- **ABOUT THIS EXERCISE**
Only the lines from the one containing "Given: Select the Automations menu item" through the one containing "Image resolution: width=794" should be printed, exactly as they appear below, with both ends included.

- **INPUT**
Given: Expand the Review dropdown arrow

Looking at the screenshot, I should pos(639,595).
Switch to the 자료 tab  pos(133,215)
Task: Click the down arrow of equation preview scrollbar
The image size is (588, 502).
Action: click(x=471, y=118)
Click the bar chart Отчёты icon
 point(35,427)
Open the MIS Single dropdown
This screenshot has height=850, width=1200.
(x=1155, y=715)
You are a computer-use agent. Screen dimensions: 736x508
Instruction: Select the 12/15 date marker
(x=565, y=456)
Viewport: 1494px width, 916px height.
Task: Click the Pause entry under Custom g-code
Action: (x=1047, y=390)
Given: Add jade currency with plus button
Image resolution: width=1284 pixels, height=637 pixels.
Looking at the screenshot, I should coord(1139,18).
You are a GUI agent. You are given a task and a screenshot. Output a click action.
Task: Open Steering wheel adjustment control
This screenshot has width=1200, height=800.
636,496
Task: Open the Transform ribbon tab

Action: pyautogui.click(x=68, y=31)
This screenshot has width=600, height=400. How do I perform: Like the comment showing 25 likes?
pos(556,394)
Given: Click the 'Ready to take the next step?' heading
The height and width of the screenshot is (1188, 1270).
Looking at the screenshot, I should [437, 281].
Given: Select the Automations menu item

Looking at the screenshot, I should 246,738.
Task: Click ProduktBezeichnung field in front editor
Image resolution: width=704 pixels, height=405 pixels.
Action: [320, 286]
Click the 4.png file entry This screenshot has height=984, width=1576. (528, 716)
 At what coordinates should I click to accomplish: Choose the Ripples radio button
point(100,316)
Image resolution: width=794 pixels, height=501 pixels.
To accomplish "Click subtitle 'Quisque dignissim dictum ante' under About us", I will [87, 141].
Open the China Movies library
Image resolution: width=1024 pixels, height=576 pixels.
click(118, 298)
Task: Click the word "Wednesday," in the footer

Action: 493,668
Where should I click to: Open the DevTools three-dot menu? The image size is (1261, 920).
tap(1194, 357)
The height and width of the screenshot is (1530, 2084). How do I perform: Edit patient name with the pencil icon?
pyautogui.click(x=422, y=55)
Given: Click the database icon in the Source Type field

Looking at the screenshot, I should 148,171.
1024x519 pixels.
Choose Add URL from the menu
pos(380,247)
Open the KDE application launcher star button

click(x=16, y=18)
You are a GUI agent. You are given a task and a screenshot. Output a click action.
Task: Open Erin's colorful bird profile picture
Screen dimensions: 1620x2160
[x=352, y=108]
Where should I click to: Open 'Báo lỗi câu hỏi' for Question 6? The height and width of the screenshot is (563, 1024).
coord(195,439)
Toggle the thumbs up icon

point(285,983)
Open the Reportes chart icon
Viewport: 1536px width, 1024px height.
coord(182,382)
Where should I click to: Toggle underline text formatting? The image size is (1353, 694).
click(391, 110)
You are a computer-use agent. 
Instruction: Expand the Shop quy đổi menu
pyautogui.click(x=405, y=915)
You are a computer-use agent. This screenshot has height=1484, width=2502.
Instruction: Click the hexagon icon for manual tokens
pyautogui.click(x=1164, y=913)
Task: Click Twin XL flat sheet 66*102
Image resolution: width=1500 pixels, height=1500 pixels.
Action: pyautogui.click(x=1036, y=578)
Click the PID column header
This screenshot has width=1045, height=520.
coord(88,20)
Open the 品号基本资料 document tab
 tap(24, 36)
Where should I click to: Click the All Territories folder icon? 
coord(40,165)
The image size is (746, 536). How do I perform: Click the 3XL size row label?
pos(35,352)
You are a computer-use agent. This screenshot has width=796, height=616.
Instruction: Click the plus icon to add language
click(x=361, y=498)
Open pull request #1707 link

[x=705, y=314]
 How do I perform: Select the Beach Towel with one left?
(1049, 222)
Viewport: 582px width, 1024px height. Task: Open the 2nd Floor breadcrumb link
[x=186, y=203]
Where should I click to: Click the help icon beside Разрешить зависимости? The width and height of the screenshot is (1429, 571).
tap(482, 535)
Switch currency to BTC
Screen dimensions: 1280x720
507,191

- **WRITTEN RESPONSE**
Given: Select the Automations menu item

Looking at the screenshot, I should 246,738.
Task: Click ProduktBezeichnung field in front editor
Image resolution: width=704 pixels, height=405 pixels.
Action: [320, 286]
Click the 4.png file entry This screenshot has height=984, width=1576. (528, 716)
 At what coordinates should I click to accomplish: Choose the Ripples radio button
point(100,316)
Image resolution: width=794 pixels, height=501 pixels.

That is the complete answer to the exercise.